→ What to produce: Switch "Section 408" to "Section 405" in the traffic records passage, then write out everything from "SAFETEA-LU, the current" down to "tools, and professionalism.".

→ Document segment:
=== Begin Enclosure ===

Learn More About Traffic Records
States maintain their own highway safety data as well. And many states have a Traffic Records Coordinating Committee (TRCC) that includes managers, collectors and users of traffic records, public health and injury control data. States are working to standardize and link their data systems.
SAFETEA-LU, the current federal highway bill, established the Section 408 State Traffic Safety Information System Improvement Grants program to encourage states to improve the timeliness, accuracy, completeness, uniformity, integration and accessibility of their state safety information; encourage linkage of data systems; and improve the compatibility of state and national data.
GHSA and its member State Highway Safety Offices (SHSOs) are involved in many traffic records efforts. GHSA serves as a liaison to the the Association of Transportation Safety Information Professionals, a professional association that works to further the development and sharing of traffic records system procedures, tools, and professionalism.
GHSA is also managing the Model Minimum Uniform Crash Criteria (MMUCC) update process with funding from the National Highway Traffic Safety Administration (NHTSA). MMUCC are voluntary guidelines originally developed in response to requests by states interested in improving and standardizing their state crash data.

=== End Enclosure ===

→ Raw data:
=== Begin Enclosure ===

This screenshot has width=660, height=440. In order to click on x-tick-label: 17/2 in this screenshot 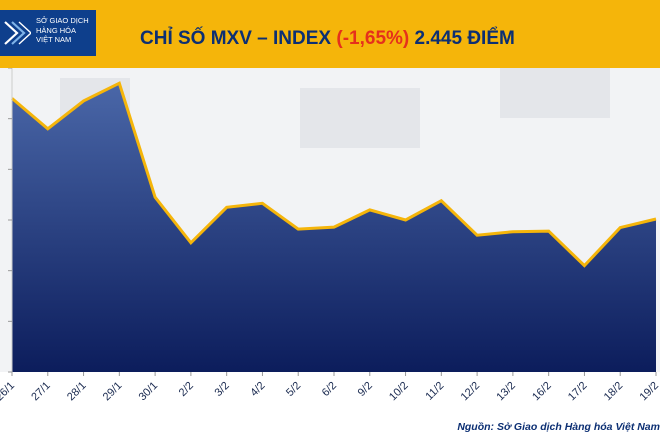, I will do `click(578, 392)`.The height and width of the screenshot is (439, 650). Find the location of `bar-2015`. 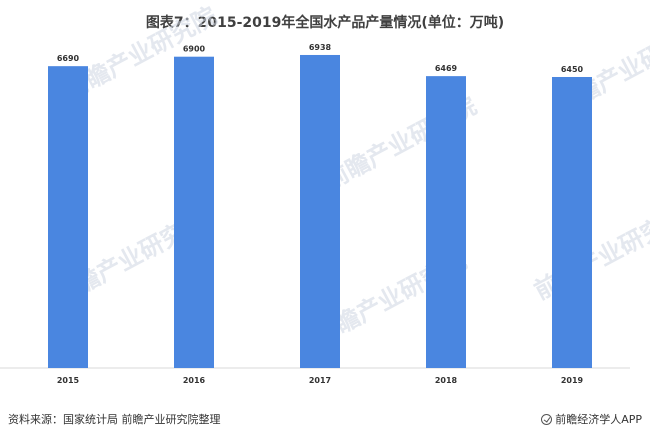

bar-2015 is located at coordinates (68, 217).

=== End Enclosure ===

→ Answer section:
SAFETEA-LU, the current federal highway bill, established the Section 405 State Traffic Safety Information System Improvement Grants program to encourage states to improve the timeliness, accuracy, completeness, uniformity, integration and accessibility of their state safety information; encourage linkage of data systems; and improve the compatibility of state and national data.
GHSA and its member State Highway Safety Offices (SHSOs) are involved in many traffic records efforts. GHSA serves as a liaison to the the Association of Transportation Safety Information Professionals, a professional association that works to further the development and sharing of traffic records system procedures, tools, and professionalism.